Help me put these enormous numbers in order: googol, googol-plex-bang, googol-stack and so on

Popular mathematics folklore provides some simple tools
enabling us compactly to describe some truly enormous
numbers. For example, the number $10^{100}$ is commonly
known as a googol,
and a googol
plex
is
$10^{10^{100}}$. For any number $x$, we have the common
vernacular:

  • $x$ bang is the factorial number $x!$
  • $x$ plex is the exponential number $10^x$
  • $x$ stack is the number obtained by iterated exponentiation
    (associated upwards) in a tower of height $x$, also denoted $10\uparrow\uparrow x$,
    $$10\uparrow\uparrow x = 10^{10^{10^{\cdot^{\cdot^{10}}}}}{\large\rbrace} x\text{ times}.$$

Thus, a googol bang is $(10^{100})!$, and a googol stack is
$10\uparrow\uparrow 10^{100}$. The vocabulary enables us to
name larger numbers with ease:

  • googol bang plex stack. (This is the exponential tower $10^{10^{\cdot^{\cdot^{^{10}}}}}$ of height $10^{(10^{100})!}$)
  • googol stack bang stack bang
  • googol bang bang stack plex stack
  • and so on…

Consider the collection of all numbers that can be named in
this scheme, by a term starting with googol and having
finitely many adjectival operands: bang, stack, plex, in
any finite pattern, repetitions allowed. (For the purposes
of this question, let us limit ourselves to these three
operations and please accept the base 10 presumption of the
stack and plex terminology simply as an artifact of its
origin in popular mathematics.)

My goal is to sort all such numbers nameable in this
vocabulary by size.

A few simple observations get us started. Once $x$ is large
enough (about 20), then the factors of $x!$ above $10$
compensate for the few below $10$, and so we see that
$10^x\lt x!$, or in other words, $x$ plex is less than $x$
bang. Similarly, $10^{10^{:^{10}}}x$ times is much larger
than $x!$, since $10^y\gt (y+1)y$ for large $y$, and so for
large values we have

  • $x$ plex $\lt$ $x$ bang $\lt$ $x$ stack.

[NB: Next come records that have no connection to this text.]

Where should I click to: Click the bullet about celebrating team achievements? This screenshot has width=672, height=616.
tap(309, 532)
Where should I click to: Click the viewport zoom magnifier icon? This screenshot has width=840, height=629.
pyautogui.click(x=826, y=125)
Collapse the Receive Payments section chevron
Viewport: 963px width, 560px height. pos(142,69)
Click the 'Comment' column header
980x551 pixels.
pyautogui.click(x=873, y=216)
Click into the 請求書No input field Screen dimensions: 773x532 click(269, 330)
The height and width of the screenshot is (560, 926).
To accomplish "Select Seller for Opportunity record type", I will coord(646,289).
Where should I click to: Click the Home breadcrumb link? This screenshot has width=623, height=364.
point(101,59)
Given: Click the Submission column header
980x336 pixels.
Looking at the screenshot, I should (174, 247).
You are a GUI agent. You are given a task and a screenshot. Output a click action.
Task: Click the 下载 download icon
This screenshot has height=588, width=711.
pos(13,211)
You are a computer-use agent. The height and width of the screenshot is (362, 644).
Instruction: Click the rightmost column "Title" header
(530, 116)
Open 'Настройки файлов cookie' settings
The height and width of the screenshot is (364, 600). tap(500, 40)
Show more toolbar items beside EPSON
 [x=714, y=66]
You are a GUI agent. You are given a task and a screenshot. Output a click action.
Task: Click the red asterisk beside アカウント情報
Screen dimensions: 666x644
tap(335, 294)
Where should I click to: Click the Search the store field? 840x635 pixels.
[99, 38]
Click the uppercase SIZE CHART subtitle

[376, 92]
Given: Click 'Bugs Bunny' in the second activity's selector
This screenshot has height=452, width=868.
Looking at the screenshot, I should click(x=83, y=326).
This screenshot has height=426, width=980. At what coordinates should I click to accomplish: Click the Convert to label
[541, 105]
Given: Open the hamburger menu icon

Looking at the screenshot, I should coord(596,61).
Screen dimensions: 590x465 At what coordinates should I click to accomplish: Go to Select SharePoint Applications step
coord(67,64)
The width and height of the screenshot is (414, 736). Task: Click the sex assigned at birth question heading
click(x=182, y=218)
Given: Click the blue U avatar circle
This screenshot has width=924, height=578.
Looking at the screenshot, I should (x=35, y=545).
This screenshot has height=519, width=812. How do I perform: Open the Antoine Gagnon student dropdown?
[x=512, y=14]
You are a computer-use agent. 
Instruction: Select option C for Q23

In particular, the order for names having at most one
adjective is:

 googol
 googol plex
 googol bang
 googol stack

And more generally, replacing plex with bang or bang with
stack in any of our names results in a strictly (and much)
larger number.

Continuing, since $x$ stack plex $= (x+1)$ stack, it
follows that

  • $x$ stack plex $\lt x$ plex stack.

Similarly, for large values,

  • $x$ plex bang $\lt x$ bang plex,

because $(10^x)!\lt (10^x)^{10^x}=10^{x10^x}\lt 10^{x!}$.
Also,

  • $x$ stack bang $\lt x$ plex stack $\lt x$ bang stack,

because $(10\uparrow\uparrow x)!\lt (10\uparrow\uparrow
x)^{10\uparrow\uparrow x}\lt 10\uparrow\uparrow 2x\lt
10\uparrow\uparrow 10^x\lt 10\uparrow\uparrow x!$. It also
appears to be true for large values that

  • $x$ bang bang $\lt x$ stack.

Indeed, one may subsume many more iterations of plex and
bang into a single stack. Note also for large values that

  • $x$ bang $\lt x$ plex plex

since $x!\lt x^x$, and this is seen to be less than
$10^{10^x}$ by taking logarithms.

The observations above enable us to form the following
order of all names using at most two adjectives.

 googol
 googol plex
 googol bang
 googol plex plex
 googol plex bang
 googol bang plex
 googol bang bang
 googol stack
 googol stack plex
 googol stack bang
 googol plex stack
 googol bang stack
 googol stack stack

My request is for any or all of the following:

  1. Expand the list above to include numbers named using
    more than two adjectives. (This will not be an
    end-extension of the current list, since googol plex plex
    plex and googol bang bang bang will still appear before
    googol stack.) If people post partial progress, we can
    assemble them into a master list later.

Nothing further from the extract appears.